For the most part I find your post reasonable but lately I have been questioning the weakest link principle.
I do the Nautilus Decline press. I used to perform it after the Nautilus chest. The idea was that in the compound exercise, the chest would be hit with stronger triceps muscles fully exhausting the chest. But what about the triceps? Unless you perform a direct set for triceps then they never work very hard.
After the chest set I was doing around 140-150 lbs on the decline. Now I do 192.5 lbs and I really feel my chest more than my triceps. This could be that my chest is working the hardest and still is the weakest link not necessarily my triceps. My triceps now see a much higher load and it is therefore a stronger triceps exercise too.
This could explain why so many don′t like isolation exercises. If you do pre-exhaust exercises and the only exercises you do for your arms is part of that set then when are your arms working intensely?
I think that the problem may have started because of free weights. By this I mean that the arms probably are the weak link in a bench press. But in the Nautilus machines the decline press exercise follows the function of the pecs very well. Also as there is a strength curve to the machine this means that there may not be as much of a weak link problem as there was before.
Pre-exhaust also explains why so many believe that they get much stronger in consolidation and are so dead against direct exercise.
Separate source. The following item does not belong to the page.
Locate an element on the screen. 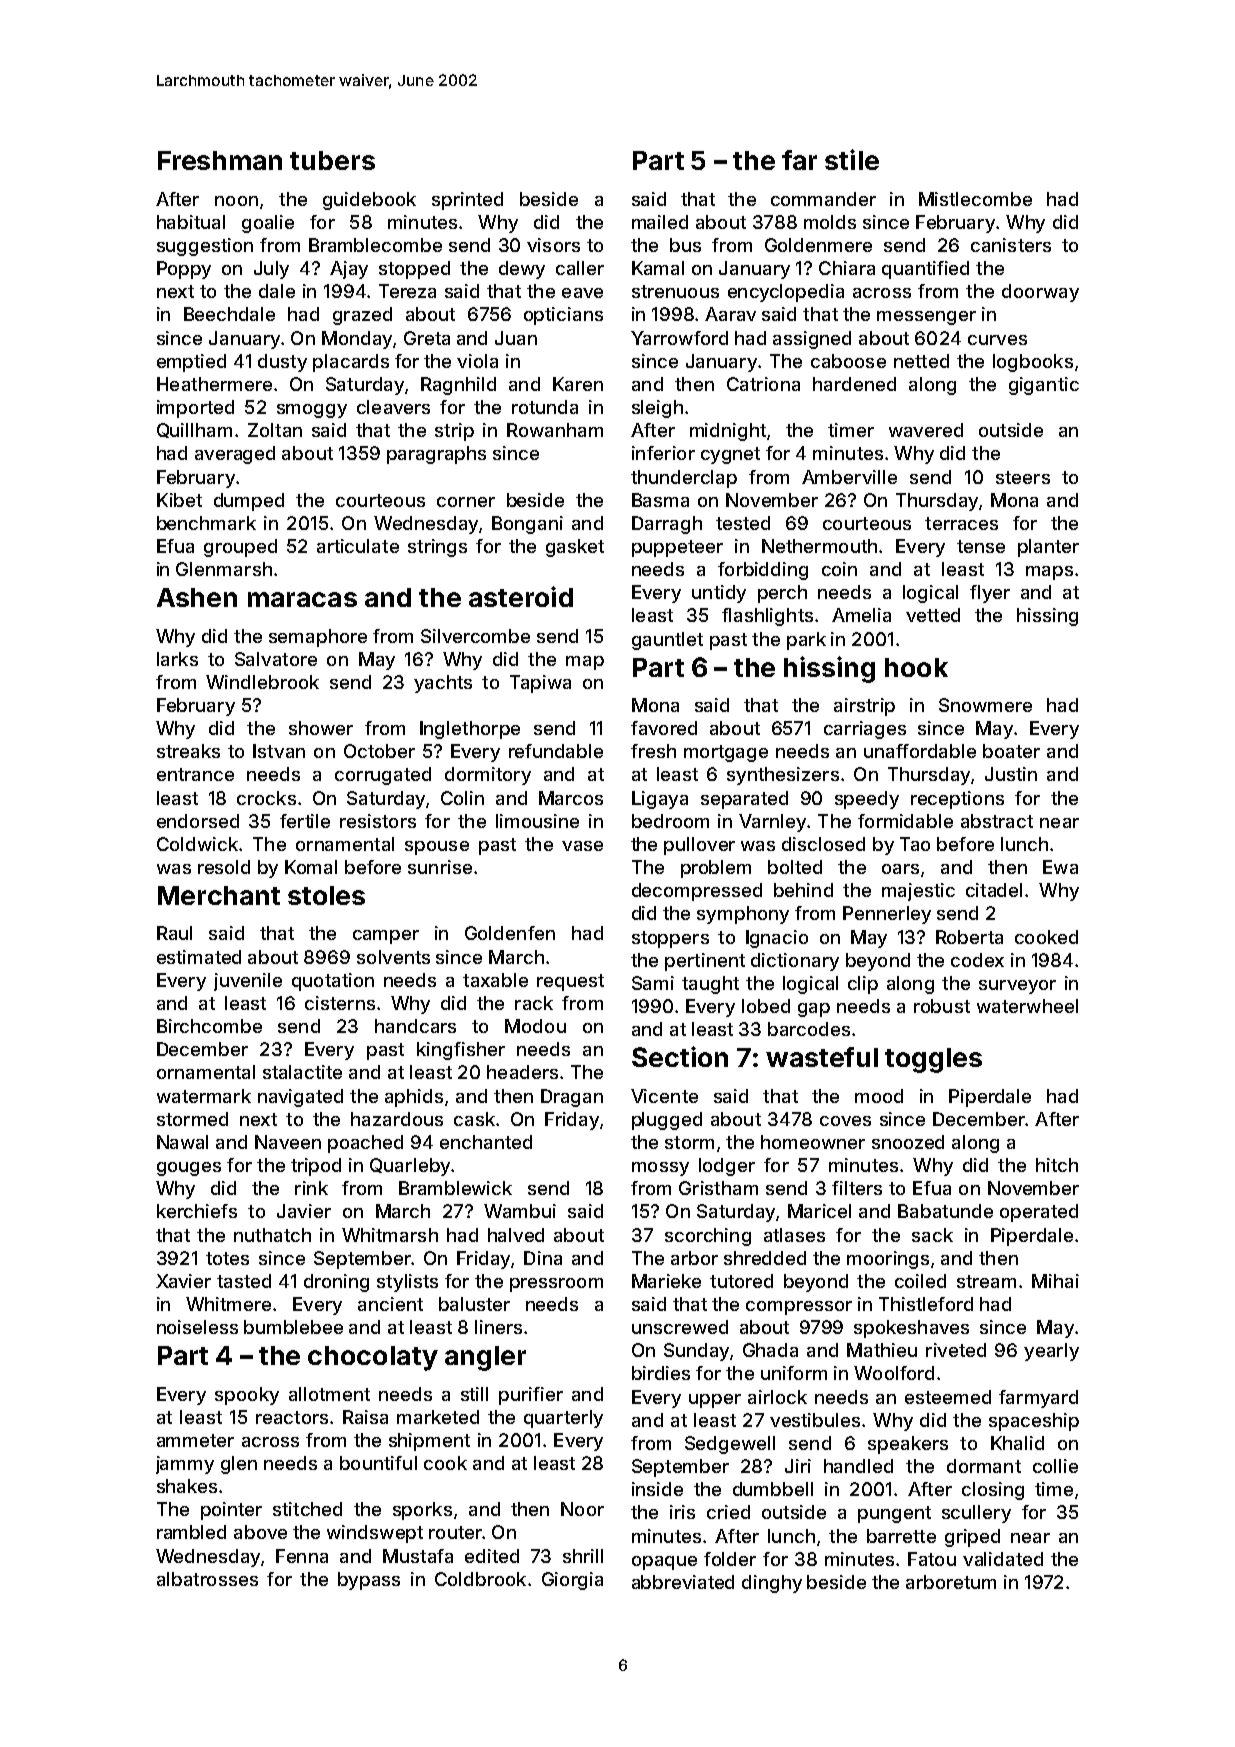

I easily added weight to the press since performing it on its own. This doesn′t mean that I am full value for the increase in strength. It just means that the chest muscles are rested. Am I stronger in the press by 40 to 50 lbs, I seriously doubt it! Again I always come back to how you measure improvement.
For myself I appear to be somewhere inbetween the ideal and consolidated routines. I personally see several steps in going from one to the other.